Based on his observations and inferences, Rutherford came up with a more valid theory for the atomic structure. His theory for explaining the structure of atoms is called the Rutherford atomic model. The Rutherford atomic model is summarized as follows.

● The majority of the space inside the atom is unoccupied or empty.
● The volts are because the positive charge of the atom occupies them is extremely small. This region where the positive charge of the atom is concentrated is called the nucleus.
● The Rutherford atomic model proposed that electrons (negatively charged particles) revolve around the atom in circular paths. The circular concrete paths in which the electrons revolve are called orbits.
● Electrons (negatively charged particles) and nuclei (positively charged particles) were said to be held together with the help of strong electrostatic forces.

This was all about the gold foil experiment and the Rutherford atomic model. Although the Rutherford atomic model came up with the facts regarding the atomic structure, it does offer a few drawbacks. In the next section of this article, let us understand the drawbacks of the Rutherford atomic model.

Drawbacks of the Rutherford atomic model

Many scientists questioned and challenged Rutherford's atomic model. Rutherford, in his model of atomic structure, did not address a few significant issues. The issues or drawbacks which Rutherford did not address in his atomic model are as follows.

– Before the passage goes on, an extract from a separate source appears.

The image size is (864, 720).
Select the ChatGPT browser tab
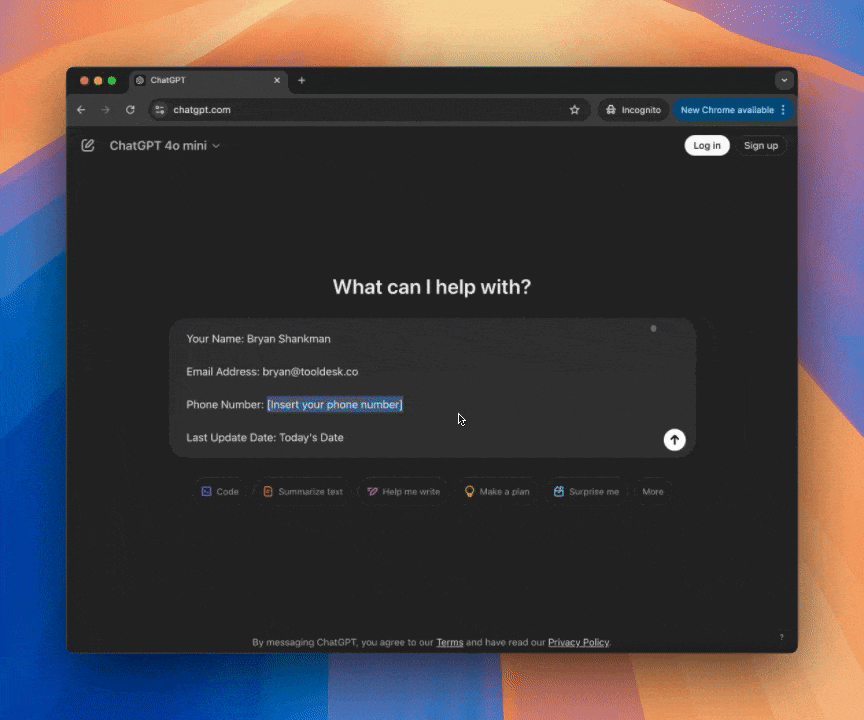(200, 80)
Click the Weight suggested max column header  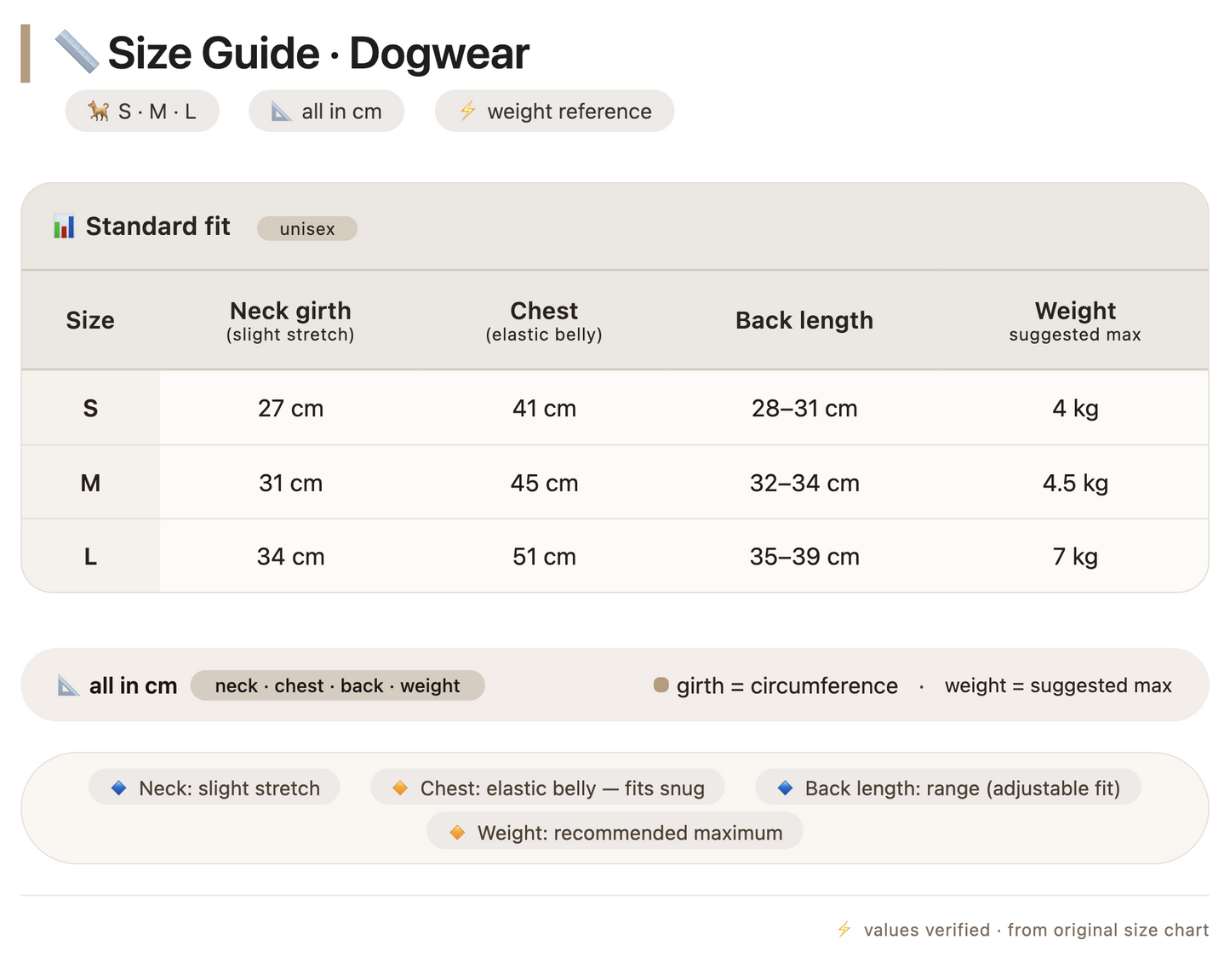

● Rutherford did not explain the revolution of electrons in circular concrete paths called orbits. Instead, Rutherford proposed that electrons constantly revolved around the nucleus but could not explain their stability. Here is the reason why the stability of the electrons in circular paths is questioned. Any particle in a circular motion undergoes acceleration and changes direction constantly.

Hence, the particle in a circular motion should radiate energy as a result of acceleration. However, the electrons would ultimately lose energy and fall towards the nucleus making the atom highly unstable.

On the contrary, we know that atoms are very stable. Rutherford was able to effectively determine that every atom consisted of a positively charged nucleus. However, he could not explain how the electrons revolve around the nucleus.

● In addition to the stability of electrons in orbits, Rutherford did not mention anything regarding the arrangement of electrons in the atom. Hence, his theory of atomic structure remained incomplete.

The Rutherford atomic model could not explain the arrangement and stability of electrons in the orbits, making it incomplete. However, the Rutherford atomic model stood as a base for further advancements in quantum mechanics.